BEGIN
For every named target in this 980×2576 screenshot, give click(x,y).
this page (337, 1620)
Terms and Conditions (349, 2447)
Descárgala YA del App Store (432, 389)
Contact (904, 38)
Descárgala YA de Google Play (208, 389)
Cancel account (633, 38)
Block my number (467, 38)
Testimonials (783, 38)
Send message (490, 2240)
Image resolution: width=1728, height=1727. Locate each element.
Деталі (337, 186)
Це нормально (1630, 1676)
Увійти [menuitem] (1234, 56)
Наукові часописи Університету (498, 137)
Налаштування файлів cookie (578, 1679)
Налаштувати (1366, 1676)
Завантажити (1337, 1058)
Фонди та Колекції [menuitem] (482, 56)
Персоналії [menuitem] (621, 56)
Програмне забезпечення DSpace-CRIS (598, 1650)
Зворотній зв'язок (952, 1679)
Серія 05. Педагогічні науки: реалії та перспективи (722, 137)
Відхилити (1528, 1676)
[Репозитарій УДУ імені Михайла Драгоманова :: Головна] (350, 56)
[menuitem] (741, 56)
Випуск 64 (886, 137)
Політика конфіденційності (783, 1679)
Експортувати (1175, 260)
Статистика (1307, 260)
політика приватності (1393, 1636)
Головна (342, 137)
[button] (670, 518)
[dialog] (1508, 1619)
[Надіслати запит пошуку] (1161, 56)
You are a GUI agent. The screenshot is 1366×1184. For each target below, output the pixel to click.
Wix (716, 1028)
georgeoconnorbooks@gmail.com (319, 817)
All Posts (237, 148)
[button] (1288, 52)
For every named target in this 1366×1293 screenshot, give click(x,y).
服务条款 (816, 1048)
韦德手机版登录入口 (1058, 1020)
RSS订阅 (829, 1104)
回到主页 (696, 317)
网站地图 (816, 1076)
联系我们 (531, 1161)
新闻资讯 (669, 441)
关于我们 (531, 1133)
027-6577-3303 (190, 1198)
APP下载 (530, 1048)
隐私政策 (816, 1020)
END
▸ **Work item**:
Everything from the first line above up to and including the line that contains "Випуск 64 (886, 137)" should be printed exactly; please print only that.

▸ **Reply**:
For every named target in this 980×2576 screenshot, give click(x,y).
this page (337, 1620)
Terms and Conditions (349, 2447)
Descárgala YA del App Store (432, 389)
Contact (904, 38)
Descárgala YA de Google Play (208, 389)
Cancel account (633, 38)
Block my number (467, 38)
Testimonials (783, 38)
Send message (490, 2240)
Image resolution: width=1728, height=1727. Locate each element.
Деталі (337, 186)
Це нормально (1630, 1676)
Увійти [menuitem] (1234, 56)
Наукові часописи Університету (498, 137)
Налаштування файлів cookie (578, 1679)
Налаштувати (1366, 1676)
Завантажити (1337, 1058)
Фонди та Колекції [menuitem] (482, 56)
Персоналії [menuitem] (621, 56)
Програмне забезпечення DSpace-CRIS (598, 1650)
Зворотній зв'язок (952, 1679)
Серія 05. Педагогічні науки: реалії та перспективи (722, 137)
Відхилити (1528, 1676)
[Репозитарій УДУ імені Михайла Драгоманова :: Головна] (350, 56)
[menuitem] (741, 56)
Випуск 64 (886, 137)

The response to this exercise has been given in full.